JavaScript Chaining for SQL

Chaining methods, or cascading, is a design technique that results in cleaner, more readable code. Popular libraries such sas jQuery, Mongo, and D3 utilize chaining when performing operations on the same objects. You can chain actions on DOM elements, documents, and charts. It can also be used for sequencing. You may have used libraries that chain function().then(). Testing libraries like Mocha and Chai use it for syntactic sugar: expect(result).to.be.a.function. The 'to.be.a' serves no real purpose.

Chaining is also useful for modularity. This is why chaining is a great technique to use when creating an ORM for SQL. SQL as a language is modular.

SELECT books FROM shelf;  
// Works by itself 

SELECT books FROM shelf  
WHERE author = 'Stephen King';

SELECT books FROM shelf  
LIMIT 1; 

SELECT books FROM shelf  
LEFT INNER JOIN dvdrack ON shelf.title = dvdrack.title;

SELECT books FROM shelf  
WHERE author = 'Stephen King'  
LIMIT 1;

SELECT books FROM shelf  
LEFT INNER JOIN dvdrack ON shelf.title = dvdrack.title  
WHERE author = 'Stephen King'  
LIMIT 1;  
// These also work

In this example, the chain should start with a select module and end with a fetch module that returns the requested data. The functions in between are all option, and could be swapped around as long as there's only one of each and they are compiled in the right order for the fetch function.
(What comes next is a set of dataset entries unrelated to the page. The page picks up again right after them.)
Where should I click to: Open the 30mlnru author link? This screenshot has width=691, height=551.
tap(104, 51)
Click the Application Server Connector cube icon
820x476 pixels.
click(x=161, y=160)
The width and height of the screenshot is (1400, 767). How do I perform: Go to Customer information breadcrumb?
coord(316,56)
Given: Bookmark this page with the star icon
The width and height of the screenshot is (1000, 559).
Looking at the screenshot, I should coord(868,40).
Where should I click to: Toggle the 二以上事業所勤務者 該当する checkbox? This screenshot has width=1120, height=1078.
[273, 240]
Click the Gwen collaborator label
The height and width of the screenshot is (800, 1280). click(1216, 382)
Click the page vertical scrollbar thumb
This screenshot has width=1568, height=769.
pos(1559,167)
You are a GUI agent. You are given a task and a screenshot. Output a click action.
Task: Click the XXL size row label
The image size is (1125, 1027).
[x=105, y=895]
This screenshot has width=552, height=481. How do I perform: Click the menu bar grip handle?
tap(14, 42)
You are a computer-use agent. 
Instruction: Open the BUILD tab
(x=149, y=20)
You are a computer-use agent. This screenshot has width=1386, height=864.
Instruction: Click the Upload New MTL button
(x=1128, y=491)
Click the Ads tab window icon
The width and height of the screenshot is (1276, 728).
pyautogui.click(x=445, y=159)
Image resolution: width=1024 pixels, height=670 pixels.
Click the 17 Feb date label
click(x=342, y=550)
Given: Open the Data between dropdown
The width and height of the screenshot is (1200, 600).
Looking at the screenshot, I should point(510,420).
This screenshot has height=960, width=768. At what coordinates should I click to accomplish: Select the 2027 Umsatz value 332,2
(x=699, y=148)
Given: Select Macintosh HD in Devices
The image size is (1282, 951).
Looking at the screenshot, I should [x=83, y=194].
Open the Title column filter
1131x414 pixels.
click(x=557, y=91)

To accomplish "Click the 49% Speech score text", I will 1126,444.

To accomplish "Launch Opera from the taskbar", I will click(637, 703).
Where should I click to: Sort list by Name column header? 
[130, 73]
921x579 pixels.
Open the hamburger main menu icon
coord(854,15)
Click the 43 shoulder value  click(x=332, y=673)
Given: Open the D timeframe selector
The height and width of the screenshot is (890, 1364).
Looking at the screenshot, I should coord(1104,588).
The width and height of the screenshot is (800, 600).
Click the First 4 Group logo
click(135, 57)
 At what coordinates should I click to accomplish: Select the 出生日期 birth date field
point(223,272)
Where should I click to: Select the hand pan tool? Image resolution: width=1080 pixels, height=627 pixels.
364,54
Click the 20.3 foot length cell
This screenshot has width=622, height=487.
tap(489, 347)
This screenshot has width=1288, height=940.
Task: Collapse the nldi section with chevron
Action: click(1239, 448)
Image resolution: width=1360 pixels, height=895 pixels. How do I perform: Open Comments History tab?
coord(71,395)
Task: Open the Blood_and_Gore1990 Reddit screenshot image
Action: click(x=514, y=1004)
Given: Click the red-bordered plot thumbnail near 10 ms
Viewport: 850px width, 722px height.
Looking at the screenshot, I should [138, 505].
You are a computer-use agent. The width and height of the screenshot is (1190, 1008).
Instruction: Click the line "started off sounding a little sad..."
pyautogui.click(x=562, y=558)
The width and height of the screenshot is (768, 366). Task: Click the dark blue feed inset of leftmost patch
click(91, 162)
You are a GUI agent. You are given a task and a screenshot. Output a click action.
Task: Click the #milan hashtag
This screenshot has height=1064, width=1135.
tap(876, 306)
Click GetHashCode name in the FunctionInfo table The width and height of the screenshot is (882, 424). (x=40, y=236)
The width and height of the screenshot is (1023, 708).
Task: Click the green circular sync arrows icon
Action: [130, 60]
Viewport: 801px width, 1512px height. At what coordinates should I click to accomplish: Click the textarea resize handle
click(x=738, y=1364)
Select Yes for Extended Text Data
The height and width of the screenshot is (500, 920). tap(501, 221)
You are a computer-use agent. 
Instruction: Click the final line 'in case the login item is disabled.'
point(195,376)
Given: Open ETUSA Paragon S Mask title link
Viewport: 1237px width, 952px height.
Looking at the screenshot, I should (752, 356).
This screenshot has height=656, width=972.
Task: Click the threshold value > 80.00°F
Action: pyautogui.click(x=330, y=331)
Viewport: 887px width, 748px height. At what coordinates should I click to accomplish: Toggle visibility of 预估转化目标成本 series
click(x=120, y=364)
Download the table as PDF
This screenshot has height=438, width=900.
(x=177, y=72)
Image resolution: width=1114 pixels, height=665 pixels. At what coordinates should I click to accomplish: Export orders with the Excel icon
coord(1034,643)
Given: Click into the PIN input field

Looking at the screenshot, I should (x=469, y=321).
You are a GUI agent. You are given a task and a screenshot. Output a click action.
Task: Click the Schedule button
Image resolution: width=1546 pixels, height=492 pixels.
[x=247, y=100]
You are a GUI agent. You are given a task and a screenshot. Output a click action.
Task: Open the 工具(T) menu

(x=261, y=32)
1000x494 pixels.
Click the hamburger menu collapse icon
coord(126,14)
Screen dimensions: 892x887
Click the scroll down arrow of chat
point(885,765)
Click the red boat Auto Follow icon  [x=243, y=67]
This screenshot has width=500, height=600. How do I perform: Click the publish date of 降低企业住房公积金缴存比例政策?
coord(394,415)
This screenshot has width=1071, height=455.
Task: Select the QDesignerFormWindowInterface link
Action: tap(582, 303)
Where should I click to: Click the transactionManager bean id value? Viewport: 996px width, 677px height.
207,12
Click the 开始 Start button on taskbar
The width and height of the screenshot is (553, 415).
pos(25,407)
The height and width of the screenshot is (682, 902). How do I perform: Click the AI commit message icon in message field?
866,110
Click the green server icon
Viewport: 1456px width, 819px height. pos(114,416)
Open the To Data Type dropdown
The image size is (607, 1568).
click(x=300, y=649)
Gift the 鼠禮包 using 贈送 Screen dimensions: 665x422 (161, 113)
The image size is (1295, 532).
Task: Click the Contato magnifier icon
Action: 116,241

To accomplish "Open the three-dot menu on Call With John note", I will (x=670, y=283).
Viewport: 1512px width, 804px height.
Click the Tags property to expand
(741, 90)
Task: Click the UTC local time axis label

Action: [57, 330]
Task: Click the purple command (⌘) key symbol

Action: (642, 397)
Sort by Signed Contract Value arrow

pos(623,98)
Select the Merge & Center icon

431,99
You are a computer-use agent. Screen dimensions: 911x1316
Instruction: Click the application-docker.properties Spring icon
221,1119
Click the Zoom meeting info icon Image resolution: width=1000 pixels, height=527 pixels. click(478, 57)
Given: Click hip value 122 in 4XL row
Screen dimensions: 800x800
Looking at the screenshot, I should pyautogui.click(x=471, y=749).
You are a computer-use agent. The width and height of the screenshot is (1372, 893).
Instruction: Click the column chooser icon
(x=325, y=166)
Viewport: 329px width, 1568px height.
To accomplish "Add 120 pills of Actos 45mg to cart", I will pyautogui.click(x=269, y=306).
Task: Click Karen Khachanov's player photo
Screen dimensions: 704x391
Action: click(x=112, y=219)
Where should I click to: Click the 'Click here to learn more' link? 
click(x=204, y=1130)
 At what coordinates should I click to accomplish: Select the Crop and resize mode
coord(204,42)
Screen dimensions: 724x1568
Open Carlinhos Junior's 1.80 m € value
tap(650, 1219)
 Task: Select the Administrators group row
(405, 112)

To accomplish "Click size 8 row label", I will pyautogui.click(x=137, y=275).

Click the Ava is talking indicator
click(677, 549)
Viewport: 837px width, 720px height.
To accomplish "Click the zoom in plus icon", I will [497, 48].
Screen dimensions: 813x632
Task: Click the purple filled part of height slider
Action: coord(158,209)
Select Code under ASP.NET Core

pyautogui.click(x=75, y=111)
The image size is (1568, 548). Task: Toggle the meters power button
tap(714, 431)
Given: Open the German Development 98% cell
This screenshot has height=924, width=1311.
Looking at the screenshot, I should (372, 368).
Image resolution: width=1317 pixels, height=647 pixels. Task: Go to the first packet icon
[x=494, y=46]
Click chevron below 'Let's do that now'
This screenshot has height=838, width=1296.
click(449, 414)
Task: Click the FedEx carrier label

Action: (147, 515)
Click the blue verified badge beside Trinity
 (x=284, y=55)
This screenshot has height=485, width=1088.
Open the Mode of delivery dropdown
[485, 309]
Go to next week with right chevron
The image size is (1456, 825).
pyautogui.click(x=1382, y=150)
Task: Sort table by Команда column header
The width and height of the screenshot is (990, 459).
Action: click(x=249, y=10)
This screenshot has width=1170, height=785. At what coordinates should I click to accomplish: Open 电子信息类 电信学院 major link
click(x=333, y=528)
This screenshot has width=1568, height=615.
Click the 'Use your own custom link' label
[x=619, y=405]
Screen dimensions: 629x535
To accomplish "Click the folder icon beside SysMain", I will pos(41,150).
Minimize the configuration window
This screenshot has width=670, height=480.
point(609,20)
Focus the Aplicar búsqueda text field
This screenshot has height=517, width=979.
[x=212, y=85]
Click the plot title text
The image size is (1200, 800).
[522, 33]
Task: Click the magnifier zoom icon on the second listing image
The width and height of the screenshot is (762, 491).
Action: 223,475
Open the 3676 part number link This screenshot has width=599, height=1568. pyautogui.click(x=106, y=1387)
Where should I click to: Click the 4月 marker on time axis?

Chaining is accomplished by returning the object at the end of each function. It might look something like this.

var dbSearch = function(table, fields) {  
    this.command = 'SELECT ' + fields + ' FROM ' + table + ' ';
    return this;
};

dbSearch.prototype.where = function(field, value) {  
    this.command += field + ' = ' + value;
    return this;
};

dbSearch.prototype.fetch = function() {  
    // connect to database with this.command
    // return data
};

dbSearch(shelf, books).where(author, Stephen King).fetch();  
// expected to return all books from shelf where author is 
// Stephen King

This has advantages over nested objects and arrays, which Mongo still has even though they are chaining. It also has advantages over writing direct SQL statements because it protects you from injected code. It's also easy for someone not familiar with SQL to use.